Exercise instructions:
Determine how many lines of the material below include "marker", and reply with that number alone.

^^^^^^^^^^^^^^^^

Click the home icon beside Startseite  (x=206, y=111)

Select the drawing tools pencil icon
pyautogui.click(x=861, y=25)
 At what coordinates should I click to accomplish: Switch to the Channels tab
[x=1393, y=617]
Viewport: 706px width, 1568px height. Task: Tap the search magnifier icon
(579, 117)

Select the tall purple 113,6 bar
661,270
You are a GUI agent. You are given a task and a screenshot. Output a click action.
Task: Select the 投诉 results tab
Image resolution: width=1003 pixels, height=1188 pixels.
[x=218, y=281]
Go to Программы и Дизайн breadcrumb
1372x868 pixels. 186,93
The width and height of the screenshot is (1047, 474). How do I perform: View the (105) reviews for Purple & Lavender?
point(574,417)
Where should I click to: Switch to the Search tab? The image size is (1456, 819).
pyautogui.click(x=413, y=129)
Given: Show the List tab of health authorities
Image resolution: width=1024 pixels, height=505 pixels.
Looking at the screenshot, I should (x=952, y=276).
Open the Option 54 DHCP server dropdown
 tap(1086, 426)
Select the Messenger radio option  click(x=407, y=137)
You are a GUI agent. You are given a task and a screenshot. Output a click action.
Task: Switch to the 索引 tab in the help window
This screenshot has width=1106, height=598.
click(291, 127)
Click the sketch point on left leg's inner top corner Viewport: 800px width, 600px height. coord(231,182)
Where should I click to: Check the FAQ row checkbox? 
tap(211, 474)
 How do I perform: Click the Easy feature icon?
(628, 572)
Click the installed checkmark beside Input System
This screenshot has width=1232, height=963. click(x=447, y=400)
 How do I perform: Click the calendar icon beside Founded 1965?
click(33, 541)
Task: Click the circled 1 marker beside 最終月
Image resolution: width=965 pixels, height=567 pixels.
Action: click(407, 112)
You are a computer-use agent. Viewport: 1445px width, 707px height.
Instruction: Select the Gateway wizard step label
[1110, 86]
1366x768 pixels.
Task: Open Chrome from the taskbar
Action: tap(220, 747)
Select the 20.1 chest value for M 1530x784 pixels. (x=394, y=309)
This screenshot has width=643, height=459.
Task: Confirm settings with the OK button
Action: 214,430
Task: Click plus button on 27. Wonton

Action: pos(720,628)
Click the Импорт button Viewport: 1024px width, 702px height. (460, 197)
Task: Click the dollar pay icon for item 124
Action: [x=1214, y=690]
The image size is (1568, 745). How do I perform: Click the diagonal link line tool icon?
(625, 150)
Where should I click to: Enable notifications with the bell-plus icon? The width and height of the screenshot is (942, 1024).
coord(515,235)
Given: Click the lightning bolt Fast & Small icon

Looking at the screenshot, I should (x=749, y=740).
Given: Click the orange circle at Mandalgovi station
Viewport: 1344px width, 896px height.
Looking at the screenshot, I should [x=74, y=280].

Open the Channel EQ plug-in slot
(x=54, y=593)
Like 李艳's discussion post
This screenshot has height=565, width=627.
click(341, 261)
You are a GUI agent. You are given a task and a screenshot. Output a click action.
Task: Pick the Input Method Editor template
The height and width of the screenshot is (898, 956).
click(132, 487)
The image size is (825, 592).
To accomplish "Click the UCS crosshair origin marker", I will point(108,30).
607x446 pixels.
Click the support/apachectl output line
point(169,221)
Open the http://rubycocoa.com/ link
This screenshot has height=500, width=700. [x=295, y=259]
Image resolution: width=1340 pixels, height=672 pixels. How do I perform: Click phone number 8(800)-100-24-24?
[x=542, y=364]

^^^^^^^^^^^^^^^^

Problem solution:
2